→ **PAGE**:
▼

All of lore.kernel.org
 help / color / mirror / Atom feed
From: George Dunlap <george.dunlap@citrix.com>
To: Andres Lagar-Cavilla <andres@lagarcavilla.org>
Cc: "xen-devel@lists.xensource.com" <xen-devel@lists.xensource.com>,
	George Dunlap <George.Dunlap@eu.citrix.com>,
	"andres@gridcentric.ca" <andres@gridcentric.ca>,
	"Tim (Xen.org)" <tim@xen.org>,
	"keir.xen@gmail.com" <keir.xen@gmail.com>,
	"adin@gridcentric.ca" <adin@gridcentric.ca>
Subject: Re: [PATCH 3 of 5] Rework locking in the PoD layer
Date: Thu, 2 Feb 2012 15:33:15 +0000	[thread overview]
Message-ID: <1328196795.21722.86.camel@elijah> (raw)
In-Reply-To: <56ceab0118cba85cdcd3.1328126167@xdev.gridcentric.ca>

On Wed, 2012-02-01 at 19:56 +0000, Andres Lagar-Cavilla wrote:
> @@ -114,15 +114,20 @@ p2m_pod_cache_add(struct p2m_domain *p2m
>          unmap_domain_page(b);
>      }
> 
> +    /* First, take all pages off the domain list */
>      lock_page_alloc(p2m);
> -
> -    /* First, take all pages off the domain list */
>      for(i=0; i < 1 << order ; i++)
>      {
>          p = page + i;
>          page_list_del(p, &d->page_list);
>      }
> 
> +    /* Ensure that the PoD cache has never been emptied.

▲

→ **REQUIREMENT A**: In the patch email, who wrote the patch that is being replied to?
→ **REQUIREMENT B**: Carry on the patch email from its last line by writing the next few lines.
The material after this point comes from a separate source.

→ **SUPPLIED MATERIAL**:
▼

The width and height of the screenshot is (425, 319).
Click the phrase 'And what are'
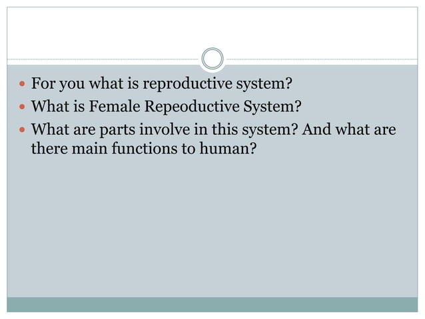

▲

→ **FINAL RESULT A**: Andres Lagar-Cavilla

→ **FINAL RESULT B**:
> +     * This may cause "zombie domains" since the page will never be freed. */
> +    BUG_ON( d->arch.relmem != RELMEM_not_started );
> +
> +    unlock_page_alloc(p2m);
> +

This assert should stay where it is.  The idea is to verify
after-the-fact that the page_list_add_tail()s *have not* raced with
emptying the PoD cache.  Having the assert before cannot guarantee that
they *will not* race with emptying the PoD cache.  Alternately, if we're
positive that condition can never happen again, we should just remove
the BUG_ON().

If I recall correctly, I put this in here because something ended up
calling cache_add after empty_cache(), potentially with the p2m lock
already held; that's why I put the BUG_ON() there to begin with.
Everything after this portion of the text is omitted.